Fifteen years since the program began in 2000, thousands of Miami-Dade police officers have become skilled tacticians in de-escalating encounters with mentally ill suspects; arrests and incarcerations have plummeted. The program revolutionized the relationship between the county's criminal justice system and its mental health system, and has been deemed a model for police departments across the country. The key to the program's extraordinary success: It treats mental illness as a disease, not a crime. 

The program: The Eleventh Judicial Circuit Criminal Mental Health Project has two main prongs. The first is the Crisis Intervention Team training model, under which law enforcement officers receive 40 hours of specialized training for dealing with the mentally ill, with an emphasis on psychiatric diagnoses, suicide intervention and knowledge of substance abuse disorders (which are often intertwined with serious mental illness). 

Courtesy of Cindy A. Schwartz

With the ability to anticipate and react more effectively to mental health calls, law enforcement is able to minimize the likelihood of an arrest. In the case that an individual is engaged in a misdemeanor (public urination, loitering) or a low-level felony (resisting arrest), the police officer has the discretion to divert them to a crisis stabilization center instead of a jail.

According to a 2014 report on CMHP's effectiveness, provided by Jail Diversion Program Director Cindy Schwartz, over the four years prior to the report, CIT officers from both the Miami-Dade and City of Miami police departments responded to nearly 38,000 mental health crisis calls and made a mere 85 arrests. Close to 9,000 of those calls resulted in diversions to crisis units, and the rest were resolved without any need for intervention. Without the program, the number of arrests would likely have been far greater.

"Over the time we have changed the values of the police officers toward people with mental illnesses, because we've trained over 4,600 police officers in our community — and we have seen a total turnaround in how people with mental illnesses are now addressed," Schwartz told Mic. "Our mission is to make jail the last resort."

The average daily census in the county jail system has dropped by thousands in large part due to the program, a reduction so large that one entire county jail facility has been closed, saving taxpayers $12 million a year, according to the report. 

Courtesy of Cindy A. Schwartz

The other critical part of the program takes place after somebody with mental illness is arrested and jailed. If the charge is a misdemeanor, they're sent to a crisis stabilization unit within two days of booking. There, if they give consent, they'll be linked with targeted services to assist with health, housing and community reintegration, and monitored by program workers for up a year after entering the system. The housing component is particularly critical, as a vast majority of people in this scenario are homeless, the report notes.

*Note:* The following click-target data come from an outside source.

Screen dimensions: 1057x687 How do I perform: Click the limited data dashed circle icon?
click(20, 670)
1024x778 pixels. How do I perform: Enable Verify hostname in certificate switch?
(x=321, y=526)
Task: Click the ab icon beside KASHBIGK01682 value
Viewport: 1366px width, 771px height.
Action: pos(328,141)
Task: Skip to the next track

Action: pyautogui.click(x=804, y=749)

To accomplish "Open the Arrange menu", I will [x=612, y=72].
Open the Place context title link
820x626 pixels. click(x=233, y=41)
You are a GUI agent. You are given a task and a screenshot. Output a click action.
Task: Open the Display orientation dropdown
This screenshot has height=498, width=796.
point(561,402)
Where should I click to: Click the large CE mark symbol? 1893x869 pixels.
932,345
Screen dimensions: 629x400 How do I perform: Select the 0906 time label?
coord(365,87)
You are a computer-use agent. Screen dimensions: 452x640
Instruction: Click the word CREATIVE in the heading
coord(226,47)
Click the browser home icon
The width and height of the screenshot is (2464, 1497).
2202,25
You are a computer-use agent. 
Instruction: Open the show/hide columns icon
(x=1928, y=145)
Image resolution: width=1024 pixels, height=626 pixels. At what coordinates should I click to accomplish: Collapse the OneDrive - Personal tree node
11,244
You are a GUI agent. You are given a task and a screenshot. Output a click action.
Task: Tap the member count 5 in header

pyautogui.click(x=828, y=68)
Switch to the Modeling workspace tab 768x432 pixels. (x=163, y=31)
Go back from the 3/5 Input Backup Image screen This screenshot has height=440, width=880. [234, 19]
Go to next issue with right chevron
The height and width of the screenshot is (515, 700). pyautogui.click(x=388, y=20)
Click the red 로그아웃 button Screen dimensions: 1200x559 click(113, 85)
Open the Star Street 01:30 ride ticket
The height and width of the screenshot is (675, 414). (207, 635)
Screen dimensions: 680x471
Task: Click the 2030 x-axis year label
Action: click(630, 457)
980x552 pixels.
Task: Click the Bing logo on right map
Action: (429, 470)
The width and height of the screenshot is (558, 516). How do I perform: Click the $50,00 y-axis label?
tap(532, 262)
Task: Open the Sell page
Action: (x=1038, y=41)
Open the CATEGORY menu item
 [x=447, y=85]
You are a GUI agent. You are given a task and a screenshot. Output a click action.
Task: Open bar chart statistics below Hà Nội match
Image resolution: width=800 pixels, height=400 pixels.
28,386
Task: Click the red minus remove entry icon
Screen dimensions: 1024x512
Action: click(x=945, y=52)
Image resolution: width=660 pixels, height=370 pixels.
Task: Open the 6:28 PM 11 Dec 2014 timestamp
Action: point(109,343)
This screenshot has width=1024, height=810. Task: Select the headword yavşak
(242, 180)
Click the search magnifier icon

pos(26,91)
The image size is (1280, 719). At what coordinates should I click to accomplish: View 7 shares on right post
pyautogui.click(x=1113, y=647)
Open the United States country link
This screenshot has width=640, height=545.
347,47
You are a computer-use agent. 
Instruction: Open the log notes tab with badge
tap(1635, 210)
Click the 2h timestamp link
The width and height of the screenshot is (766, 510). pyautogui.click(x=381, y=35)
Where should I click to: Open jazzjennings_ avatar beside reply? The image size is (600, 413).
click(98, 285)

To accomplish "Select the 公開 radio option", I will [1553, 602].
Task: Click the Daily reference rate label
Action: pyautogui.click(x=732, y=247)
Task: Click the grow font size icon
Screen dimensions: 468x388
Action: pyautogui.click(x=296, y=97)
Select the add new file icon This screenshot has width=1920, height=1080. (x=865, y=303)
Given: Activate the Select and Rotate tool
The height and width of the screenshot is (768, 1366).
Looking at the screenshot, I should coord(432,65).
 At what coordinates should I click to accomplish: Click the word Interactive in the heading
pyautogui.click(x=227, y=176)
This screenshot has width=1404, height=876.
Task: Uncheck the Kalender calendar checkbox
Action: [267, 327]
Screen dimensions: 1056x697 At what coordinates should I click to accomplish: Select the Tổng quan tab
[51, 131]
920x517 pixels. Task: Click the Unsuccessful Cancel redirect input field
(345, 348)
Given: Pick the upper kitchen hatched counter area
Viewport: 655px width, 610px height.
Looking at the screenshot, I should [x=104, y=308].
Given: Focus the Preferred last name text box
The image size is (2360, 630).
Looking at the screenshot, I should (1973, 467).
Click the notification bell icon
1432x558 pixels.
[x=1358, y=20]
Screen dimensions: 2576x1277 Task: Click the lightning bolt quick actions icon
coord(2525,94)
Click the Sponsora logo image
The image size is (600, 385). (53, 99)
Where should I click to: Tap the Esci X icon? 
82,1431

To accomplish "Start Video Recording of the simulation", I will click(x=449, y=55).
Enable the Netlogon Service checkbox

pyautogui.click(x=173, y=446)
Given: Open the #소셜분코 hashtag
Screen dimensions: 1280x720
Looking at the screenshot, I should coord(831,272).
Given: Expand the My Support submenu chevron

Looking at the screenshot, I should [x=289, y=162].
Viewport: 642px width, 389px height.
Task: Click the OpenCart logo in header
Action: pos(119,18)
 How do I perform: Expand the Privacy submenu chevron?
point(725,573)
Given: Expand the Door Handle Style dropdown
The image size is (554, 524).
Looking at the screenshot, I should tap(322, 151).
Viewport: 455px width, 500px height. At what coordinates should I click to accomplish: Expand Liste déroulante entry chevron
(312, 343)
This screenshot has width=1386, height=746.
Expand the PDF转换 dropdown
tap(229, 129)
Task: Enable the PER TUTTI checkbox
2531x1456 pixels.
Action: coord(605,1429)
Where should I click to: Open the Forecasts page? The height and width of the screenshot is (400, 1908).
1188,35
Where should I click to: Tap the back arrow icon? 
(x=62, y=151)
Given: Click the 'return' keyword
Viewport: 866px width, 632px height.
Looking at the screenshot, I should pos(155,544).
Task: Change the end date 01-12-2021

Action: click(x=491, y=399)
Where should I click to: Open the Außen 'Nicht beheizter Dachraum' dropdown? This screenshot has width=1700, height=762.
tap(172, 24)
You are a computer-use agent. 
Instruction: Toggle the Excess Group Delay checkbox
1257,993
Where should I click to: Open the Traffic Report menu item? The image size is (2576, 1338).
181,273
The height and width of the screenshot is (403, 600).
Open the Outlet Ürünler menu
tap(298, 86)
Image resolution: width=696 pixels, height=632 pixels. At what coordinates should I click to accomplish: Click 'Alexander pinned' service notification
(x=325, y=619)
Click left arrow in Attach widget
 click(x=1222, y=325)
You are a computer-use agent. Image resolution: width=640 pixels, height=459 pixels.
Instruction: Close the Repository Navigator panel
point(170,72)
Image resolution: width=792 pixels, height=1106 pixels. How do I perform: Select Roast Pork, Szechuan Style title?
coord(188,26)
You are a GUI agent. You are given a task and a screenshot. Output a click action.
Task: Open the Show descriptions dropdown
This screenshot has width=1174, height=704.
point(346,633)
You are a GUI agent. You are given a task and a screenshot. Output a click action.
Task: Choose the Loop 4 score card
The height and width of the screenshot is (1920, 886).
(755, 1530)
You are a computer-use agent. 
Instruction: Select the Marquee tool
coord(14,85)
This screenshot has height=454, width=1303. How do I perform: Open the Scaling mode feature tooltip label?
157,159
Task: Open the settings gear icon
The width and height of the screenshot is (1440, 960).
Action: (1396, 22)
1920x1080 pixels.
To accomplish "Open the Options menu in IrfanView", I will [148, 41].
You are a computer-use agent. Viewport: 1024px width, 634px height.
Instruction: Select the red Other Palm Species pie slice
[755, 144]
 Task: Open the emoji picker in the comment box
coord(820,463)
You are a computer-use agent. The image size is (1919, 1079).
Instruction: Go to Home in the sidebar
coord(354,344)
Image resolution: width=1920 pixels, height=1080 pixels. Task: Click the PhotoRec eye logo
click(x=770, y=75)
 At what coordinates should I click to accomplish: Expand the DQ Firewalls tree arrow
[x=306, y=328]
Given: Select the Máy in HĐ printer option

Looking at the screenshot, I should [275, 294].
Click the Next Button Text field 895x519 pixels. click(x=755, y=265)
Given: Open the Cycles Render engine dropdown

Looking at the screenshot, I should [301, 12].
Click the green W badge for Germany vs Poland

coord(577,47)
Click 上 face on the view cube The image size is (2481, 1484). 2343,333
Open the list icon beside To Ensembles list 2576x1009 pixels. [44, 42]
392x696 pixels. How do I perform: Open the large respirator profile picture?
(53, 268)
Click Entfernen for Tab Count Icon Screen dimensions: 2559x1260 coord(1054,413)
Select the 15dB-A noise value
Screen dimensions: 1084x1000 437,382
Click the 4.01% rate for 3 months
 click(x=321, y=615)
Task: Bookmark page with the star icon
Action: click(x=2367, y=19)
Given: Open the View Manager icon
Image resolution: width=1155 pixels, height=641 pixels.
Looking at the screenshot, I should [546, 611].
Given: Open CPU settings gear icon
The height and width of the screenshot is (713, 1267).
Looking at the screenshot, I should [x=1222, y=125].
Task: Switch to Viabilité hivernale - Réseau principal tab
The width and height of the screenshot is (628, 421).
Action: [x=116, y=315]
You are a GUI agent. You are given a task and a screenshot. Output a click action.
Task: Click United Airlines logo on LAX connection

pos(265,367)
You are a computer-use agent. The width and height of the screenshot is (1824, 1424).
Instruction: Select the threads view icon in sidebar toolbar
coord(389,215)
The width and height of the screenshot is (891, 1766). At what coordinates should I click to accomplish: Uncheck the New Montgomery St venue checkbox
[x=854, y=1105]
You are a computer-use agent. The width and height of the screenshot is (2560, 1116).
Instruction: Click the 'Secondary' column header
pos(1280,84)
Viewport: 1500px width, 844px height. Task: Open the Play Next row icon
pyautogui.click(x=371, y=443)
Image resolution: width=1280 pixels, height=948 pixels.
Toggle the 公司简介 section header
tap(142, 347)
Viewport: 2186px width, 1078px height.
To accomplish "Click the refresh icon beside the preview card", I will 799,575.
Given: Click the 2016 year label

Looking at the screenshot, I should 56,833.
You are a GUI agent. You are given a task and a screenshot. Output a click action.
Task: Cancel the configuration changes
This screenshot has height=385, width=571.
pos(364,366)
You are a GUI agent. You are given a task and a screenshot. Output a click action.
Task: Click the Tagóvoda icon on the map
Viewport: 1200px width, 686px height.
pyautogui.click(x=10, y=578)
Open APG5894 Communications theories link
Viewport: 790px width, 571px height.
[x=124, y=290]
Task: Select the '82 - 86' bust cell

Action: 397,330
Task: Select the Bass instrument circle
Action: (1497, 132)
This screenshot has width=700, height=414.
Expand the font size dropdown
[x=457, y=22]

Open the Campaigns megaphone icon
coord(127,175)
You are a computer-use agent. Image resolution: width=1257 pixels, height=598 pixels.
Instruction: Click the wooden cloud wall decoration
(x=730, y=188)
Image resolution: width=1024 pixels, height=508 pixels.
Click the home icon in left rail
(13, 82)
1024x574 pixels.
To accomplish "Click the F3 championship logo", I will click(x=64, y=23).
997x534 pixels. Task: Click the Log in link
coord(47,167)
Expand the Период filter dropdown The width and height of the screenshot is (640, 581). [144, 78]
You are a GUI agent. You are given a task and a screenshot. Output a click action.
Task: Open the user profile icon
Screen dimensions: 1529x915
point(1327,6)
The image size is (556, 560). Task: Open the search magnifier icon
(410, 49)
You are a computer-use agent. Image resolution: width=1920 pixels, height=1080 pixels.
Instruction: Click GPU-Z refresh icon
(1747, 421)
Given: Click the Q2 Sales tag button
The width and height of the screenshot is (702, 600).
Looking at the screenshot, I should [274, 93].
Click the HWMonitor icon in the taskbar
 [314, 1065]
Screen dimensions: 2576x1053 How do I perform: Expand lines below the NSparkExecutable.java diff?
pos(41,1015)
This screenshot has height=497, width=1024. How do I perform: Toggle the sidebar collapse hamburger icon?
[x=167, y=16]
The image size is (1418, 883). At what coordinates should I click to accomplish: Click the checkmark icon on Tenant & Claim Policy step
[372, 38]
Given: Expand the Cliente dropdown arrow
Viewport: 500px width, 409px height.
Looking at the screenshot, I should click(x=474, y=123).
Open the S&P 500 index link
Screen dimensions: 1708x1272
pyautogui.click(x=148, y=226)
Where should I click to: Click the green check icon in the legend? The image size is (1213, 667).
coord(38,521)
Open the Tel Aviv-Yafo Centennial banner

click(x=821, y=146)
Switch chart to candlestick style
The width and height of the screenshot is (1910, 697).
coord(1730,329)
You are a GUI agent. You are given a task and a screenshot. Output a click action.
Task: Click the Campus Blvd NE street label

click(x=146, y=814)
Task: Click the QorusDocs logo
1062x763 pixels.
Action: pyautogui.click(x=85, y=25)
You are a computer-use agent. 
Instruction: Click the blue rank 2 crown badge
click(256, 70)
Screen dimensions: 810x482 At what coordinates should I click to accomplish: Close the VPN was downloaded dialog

Recidivism rates among program participants have plunged from about a 75% high to 20% annually.

For people with serious mental illness who get charged with felonies, the eligibility and referral process is a bit different, but the emphasis on recovery through assistive services is the same, and the recidivism rate is even lower. CMHP estimates that since 2008, the felony jail program has saved the county over 15,000 jail days.

"We believe, and it's been proven to be true, if you truly want to improve public safety and you want to spend tax dollars more effectively, then you want to treat this like an illness and not a crime, and that means getting people the treatment they need," Leifman told Mic.

Leifman said that the most remarkable change he's seen through the program has been among the attitudes of law enforcement officers.

"Most police officers go into the business of law enforcement to really help people, and when they're not given the tools, they get frustrated," Leifman said. "The officers that we train have become extraordinarily empathetic about what we're trying to do, from both their own personal experience, as well as from seeing that when they do get people treated, it works. And they get to do what they wanted to do all along — which is really help people."